STEP 3: Convert back to a table

Almost done. The last step to find/replace is to convert this new object you’ve created back into a data frame, which only uses one line of code.

 
# --> Change object back into data frame
 
   myData <- as.data.frame(myData)

STEP 4: Send back to EXCEL

Many of us that use R for data analysis will skip this step, and just start analyzing here. But you can absolutely just send this right back to EXCEL if you’d like.

# --&gt; Write to EXCEL
 
   write.xlsx(myData, 'Data recoded.xlsx')

Boom – you’re done! Now, I know, some of you are thinking, ‘But Andrea, in EXCEL find/replace is just one step, and you’ve just given us FOUR steps to follow. I’m going to ignore this post and keep doing things as I’ve always done.’

But here’s why this way is better:

  • It is NOT just one step in EXCEL! You’ve got to Find/Replace each individual value…and it’s more time consuming than you think.
  • Once you have the base code written down you can reuse it over and over!
  • Similarly, if you save the R file, you can recode this particular data set over and over again. If you get a survey update with 10 more students, you don’t have to spend an hour finding/replacing – you literally just use the same exact code you’ve already written.
  • You’re not going to make silly mistakes.

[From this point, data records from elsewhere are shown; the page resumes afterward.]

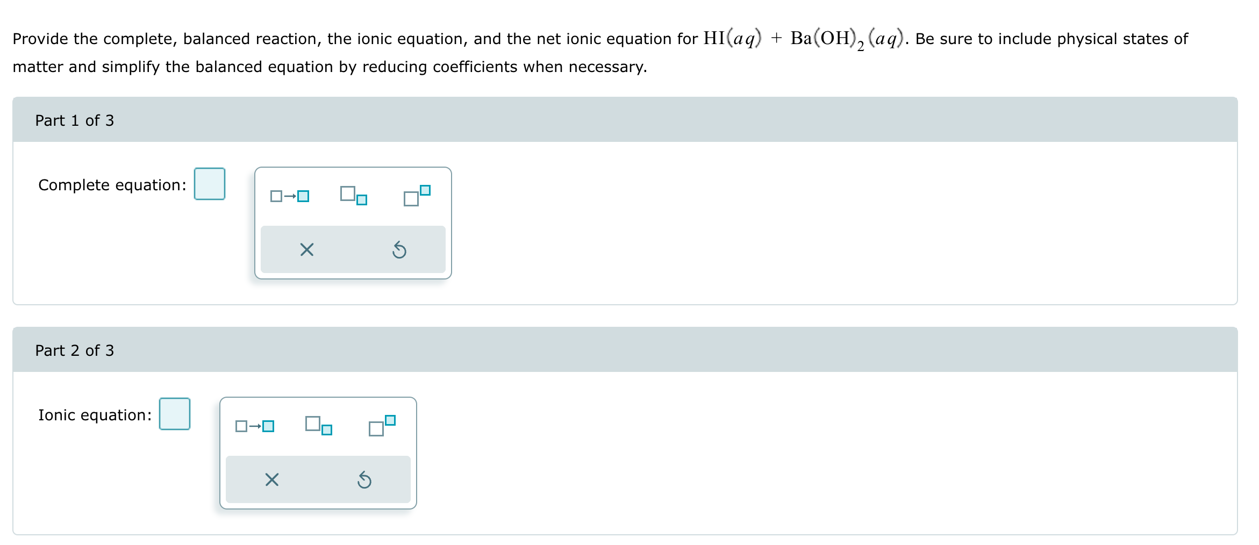Screen dimensions: 1259x545
Task: Select the subscript icon in Part 2 toolbar
Action: pyautogui.click(x=318, y=426)
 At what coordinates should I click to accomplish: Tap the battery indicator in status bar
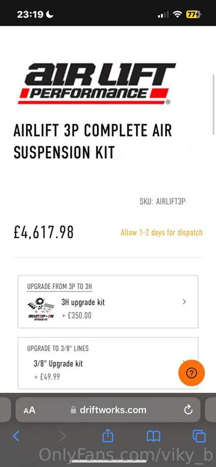(x=194, y=14)
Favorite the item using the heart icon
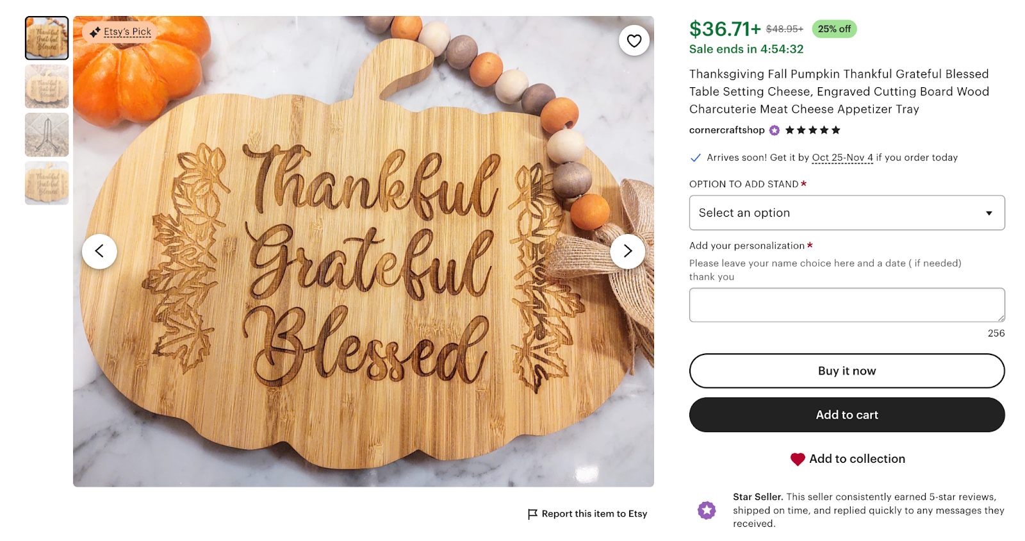Viewport: 1025px width, 541px height. (634, 40)
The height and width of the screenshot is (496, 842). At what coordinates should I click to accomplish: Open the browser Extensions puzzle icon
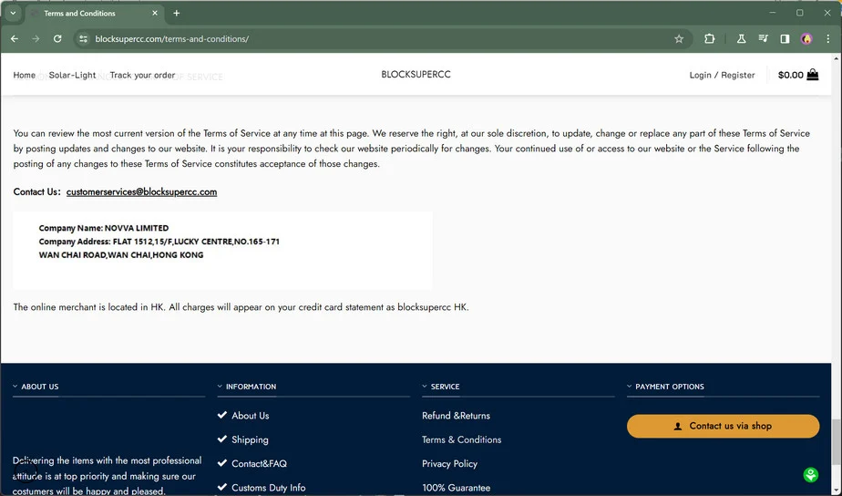pyautogui.click(x=710, y=39)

Try it out! I’ve got the entire code below for your copy/pasting needs. The items that you will need to change should appear in RED. You should be able to leave all of the rest of the code as is.

 
# --> Set the directory where your files are : you can get to this in R studio by going to Session -> Set Working Directory 
 
setwd("~/Directory Of Your Files")   # set working directory
 
 
library(openxlsx) # if this is your first time using openxlsx, you'll need to install first
 
    # Use this code first if so ->   install.packages("openxlsx") 
 
myData <- read.xlsx("Your EXCEL FILE.xlsx", sheet=1)
 
# --> Load the library that has the recode function (car) - this one generally comes with R so you shouldn't need to install
 
   library (car)
 
# --> Now do a batch recode!  The code below works for your typical 1-5 "Strongly Disagree -> Strongly Agree" scale but you can use 
 
myData <- lapply(myData, FUN = function(x) recode(x, "'Strongly Agree' = 5; 'Agree' = 4; 
                                              'Neither Agree nor Disagree' = 3; 'Disagree' = 2;
                                              'Strongly Disagree'=1; 'not applicable' = NA")
 
# --> Change object back into data frame
 
   myData <- as.data.frame(myData) 
 
 
# --> Write to EXCEL
 
   write.xlsx(myData, 'Data recoded.xlsx')

Try it out and let me know how it goes! I promise, after you’ve saved yourself an hour of tedious finding and replacing, you’ll be a convert!